La Unión Europea es, junto a Estados Unidos y China, el principal mercado para Egipto, de donde importa principalmente productos de minería y carburantes, químicos y productos agrícolas. Además, es la primera fuente de inversión extranjera, ya que aporta cerca del 80% de los recursos que llegan al país por esta vía.
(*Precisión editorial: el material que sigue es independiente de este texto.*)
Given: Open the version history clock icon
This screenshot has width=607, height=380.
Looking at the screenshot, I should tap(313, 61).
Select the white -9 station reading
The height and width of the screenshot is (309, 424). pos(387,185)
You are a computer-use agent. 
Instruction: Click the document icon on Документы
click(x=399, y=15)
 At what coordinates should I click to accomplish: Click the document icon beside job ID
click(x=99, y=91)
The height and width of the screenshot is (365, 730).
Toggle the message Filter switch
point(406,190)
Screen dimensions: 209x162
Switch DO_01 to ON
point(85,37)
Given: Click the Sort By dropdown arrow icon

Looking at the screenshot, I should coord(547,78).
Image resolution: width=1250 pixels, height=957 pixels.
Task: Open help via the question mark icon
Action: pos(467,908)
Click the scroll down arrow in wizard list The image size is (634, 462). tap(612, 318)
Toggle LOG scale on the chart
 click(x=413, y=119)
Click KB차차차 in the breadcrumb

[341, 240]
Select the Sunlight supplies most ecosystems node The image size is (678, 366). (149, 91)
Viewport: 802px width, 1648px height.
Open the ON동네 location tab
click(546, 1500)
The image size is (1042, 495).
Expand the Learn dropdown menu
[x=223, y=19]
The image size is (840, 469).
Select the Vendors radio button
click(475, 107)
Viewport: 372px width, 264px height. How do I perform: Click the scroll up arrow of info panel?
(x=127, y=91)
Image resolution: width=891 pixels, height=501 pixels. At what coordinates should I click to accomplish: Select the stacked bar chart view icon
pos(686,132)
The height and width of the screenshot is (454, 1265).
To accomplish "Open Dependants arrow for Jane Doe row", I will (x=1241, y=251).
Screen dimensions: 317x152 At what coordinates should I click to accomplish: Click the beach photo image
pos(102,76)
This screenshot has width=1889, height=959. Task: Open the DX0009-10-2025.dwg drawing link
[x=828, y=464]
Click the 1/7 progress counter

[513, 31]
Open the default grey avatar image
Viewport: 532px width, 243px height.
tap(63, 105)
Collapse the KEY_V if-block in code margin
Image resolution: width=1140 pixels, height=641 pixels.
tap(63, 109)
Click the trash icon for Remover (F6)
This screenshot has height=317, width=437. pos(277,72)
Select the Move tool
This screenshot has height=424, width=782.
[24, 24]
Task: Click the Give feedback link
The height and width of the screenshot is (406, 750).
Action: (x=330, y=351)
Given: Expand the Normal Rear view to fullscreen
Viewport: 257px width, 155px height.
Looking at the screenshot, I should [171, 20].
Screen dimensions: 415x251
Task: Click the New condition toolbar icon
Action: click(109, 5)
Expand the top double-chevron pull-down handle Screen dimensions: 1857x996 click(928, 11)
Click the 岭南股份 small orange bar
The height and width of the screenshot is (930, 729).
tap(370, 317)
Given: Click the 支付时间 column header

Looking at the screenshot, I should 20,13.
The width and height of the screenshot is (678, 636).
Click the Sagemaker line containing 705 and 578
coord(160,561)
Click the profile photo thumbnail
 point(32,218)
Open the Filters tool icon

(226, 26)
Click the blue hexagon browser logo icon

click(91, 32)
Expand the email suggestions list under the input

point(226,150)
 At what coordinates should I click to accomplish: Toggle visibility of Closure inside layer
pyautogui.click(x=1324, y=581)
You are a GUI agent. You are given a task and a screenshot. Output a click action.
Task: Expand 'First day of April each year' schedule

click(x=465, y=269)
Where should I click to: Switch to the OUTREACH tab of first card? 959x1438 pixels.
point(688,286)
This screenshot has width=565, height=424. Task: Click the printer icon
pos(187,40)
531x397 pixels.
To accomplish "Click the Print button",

La política exterior europea no se limitará al papel económico. Dos ejemplos. Por un lado, se ha lanzado un ambicioso programa de ayuda –en especial a las organizaciones civiles– para garantizar una participación activa de la mujer en la toma de decisiones, mejorar su poder económico y promover el conocimiento de sus derechos. Se trata de asegurar e impulsar el papel clave de la mujer en la Primavera Árabe. Por otro, la UE ha puesto de relieve elementos positivos incluso en la reciente oleada de ataques a embajadas occidentales. Mientras las dictaduras reaccionaron de manera populista en casos similares en el pasado, los gobiernos democráticos actuales condenaron a quienes ejercieron la violencia afirmando que esa vía no es admisible.
La tarea de Europa es, en definitiva, establecer una nueva dimensión euroárabe. Conviene recordar lo señalado por el enviado especial de la UE para el Sur del Mediterráneo, Bernardino León: la presión diplomática para garantizar el respeto a las libertades fundamentales y los derechos humanos es válida, pero la pasada política de acercamiento a las dictaduras fue equivocada.
Mursi es el primer presidente egipcio con legitimidad democrática. Hasta ahora se ha mostrado prudente y relativamente eficaz. Sus mayores retos están en el ámbito interno. Su política exterior es a la vez independiente y moderada. Con ella devuelve a Egipto un papel central y mayor capacidad de influencia.